The Waikato District Health Board has been heavily criticised in a coroner’s report into the death of mental health patient Nicky Stevens.
In March 2015, the inpatient at Waikato’s Henry Bennett Centre went outside for a cigarette – and today the coroner confirmed Nicky committed suicide.
Key findings from Coroner Wallace Bain’s report are damning. Most notably, that Nicky’s death could have been avoided.
“It was so bittersweet, so hard to hear that kind of official statement like that,” Jane Stevens, Nicky’s mother, said. “We felt vindicated but devastated at the same time to know that our son, if things had been different would be still with us.”
Among other findings, the report also found that Nicky’s treatment was well below what he and his family would have expected – and that Nicky should not have been allowed to go out unescorted.
“You don't really expect someone to 100 per cent agree with you like he has,” Dave Macpherson, Nicky’s father, said.
In a statement, Derek Wright, the interim chief executive of the Waikato DHB, offered his condolences to Nicky’s family.
“The death of Nicky was a terrible tragedy and this has been a long and painful journey for everyone involved, both the family, our staff and the wider community.

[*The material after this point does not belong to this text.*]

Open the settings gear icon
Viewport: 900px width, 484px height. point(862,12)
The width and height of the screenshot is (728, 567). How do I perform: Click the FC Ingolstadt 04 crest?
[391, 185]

I want to express my sincere sympathy to Nicky's family for their loss,” he said.
“We will now be working through the findings and recommendations in the report.”
The report has also recommended that Health Minister David Clark takes its findings into account as part of the Government’s inquiry into the mental health system.
Mr Clark told 1 NEWS he expects health officials to take a look at it and provide him with any advice.
Nicky’s parents say they would now like an apology from the Waikato DHB.